■ **Metin bölümü**:
━━━
Ahmet Taşgetiren Akşener’in çetin sınavı

İyi Parti’nin grup kuramaz hale geleceği kehanetlerinde bulundu.

Ahmet Taşgetiren   Akşener’in çetin sınavı
Ahmet Taşgetiren

Ahmet Taşgetiren

Akşener’in çetin sınavı

-Cumhur İttifakı’nın yüzde 50 artı 1 sıkıntısı vardı. Bu son yerel seçimler dolayısıyla çok açık hale geldi. İstanbul, Ankara gibi sembol iller gitti.

-Sıkıntı, karşıda Millet İttifakı ismiyle bir ittifak oluşmasıydı. CHP’nin, İyi Parti’nin, Saadet’in içinde yer aldığı, HDPnin de resmen ittifak içinde olmasa dahi Cumhur İttifakı karşıtlığı sebebiyle yer yer destek verdiği bir ittifak. İstanbul, Ankara gibi sembol şehirler başta olmak üzere 11 büyükşehir bu ittifak sayesinde kazanılmıştı.

-Bu ikinci ittifak, Cumhurbaşkanlığı seçiminde de oluşabilirse ve yerel seçimlere benzer bir seçmen akışı gerçekleşirse, Cumhur İttifakı için tehlike çanları çalmış demekti.

-Çalışıldı: HDP’nin Cumhur İttifakına karşı yer yer Millet İttifakı adaylarını desteklemesi, ortaya “HDP ile iş birliği” görüntüsü çıkarmaz mıydı ve buradan İyi Parti’ye ya da CHP’nin “ulusalcı” tabanına “Kandi’lin uzantısı bir siyasi hareketle nasıl ittifaka girilir?” sorusu yöneltilirse, bu bir sancı oluşturmaz mıydı?
━━━
■ **Veri satırları**:
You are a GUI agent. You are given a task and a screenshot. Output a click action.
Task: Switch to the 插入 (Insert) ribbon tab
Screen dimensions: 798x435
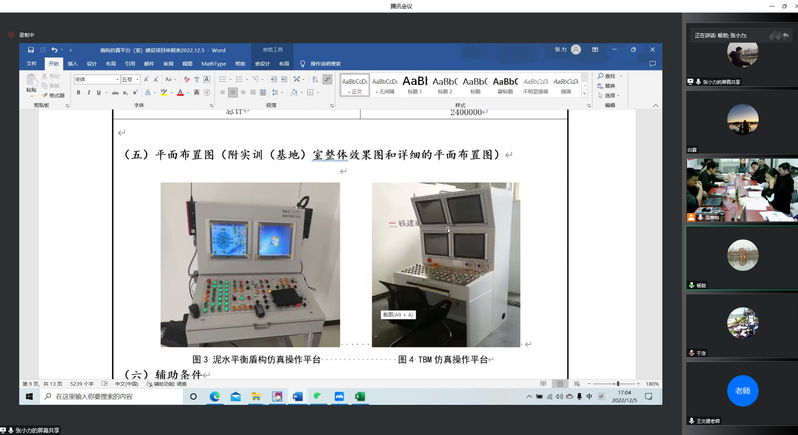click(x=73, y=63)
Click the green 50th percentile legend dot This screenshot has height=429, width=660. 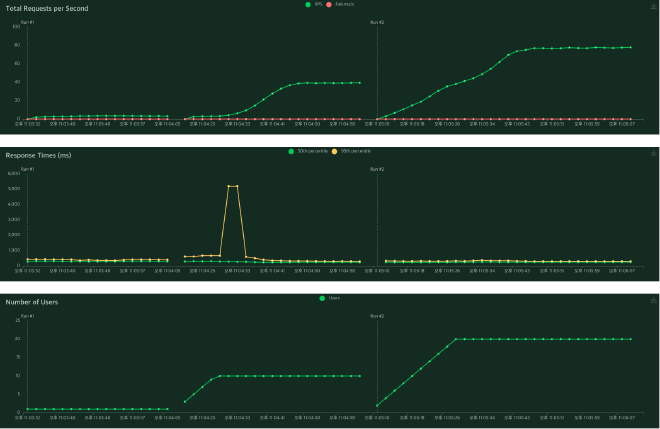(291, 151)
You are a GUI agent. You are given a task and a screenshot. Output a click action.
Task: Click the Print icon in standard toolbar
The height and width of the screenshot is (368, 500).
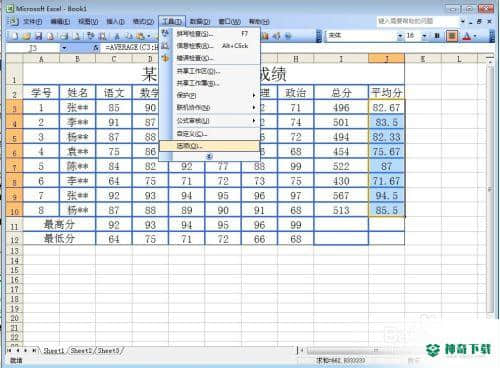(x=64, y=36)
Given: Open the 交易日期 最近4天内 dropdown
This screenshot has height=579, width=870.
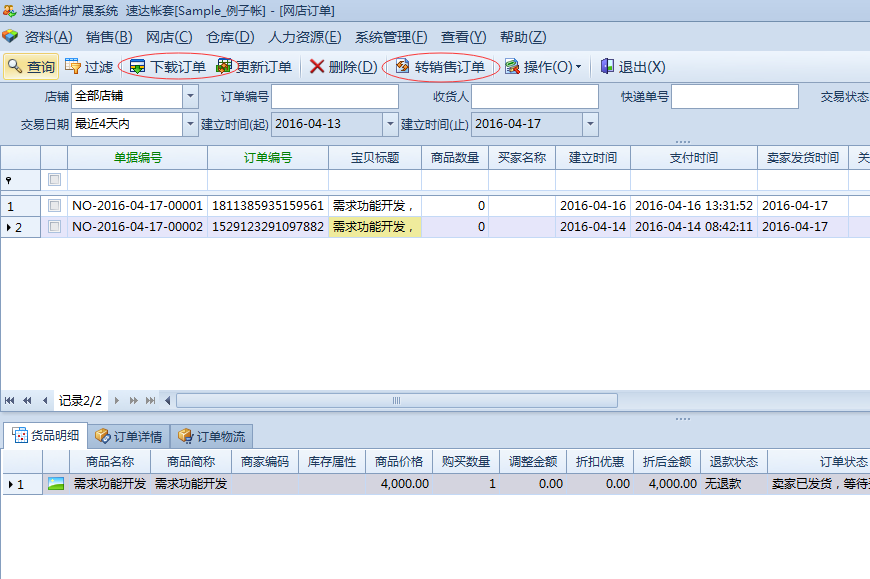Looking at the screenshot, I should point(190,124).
━━━
■ **Yapılacak görev**:
Akşener’in sınavı üzerine yazılan metne göre şunları yanıtlayın:
(a) Cumhur İttifakı’nın hangi sıkıntısı vardı?
(b) Millet İttifakı’nda hangi partiler yer alıyordu?
(c) Bu ittifak sayesinde kaç büyükşehir kazanılmıştı?
Öğelerin bu işle hiçbir ilgisi yoktur.

■ **Alıştırmanın yanıtı**:
(a) Yüzde 50 artı 1 sıkıntısı.
(b) CHP, İyi Parti ve Saadet.
(c) 11 büyükşehir.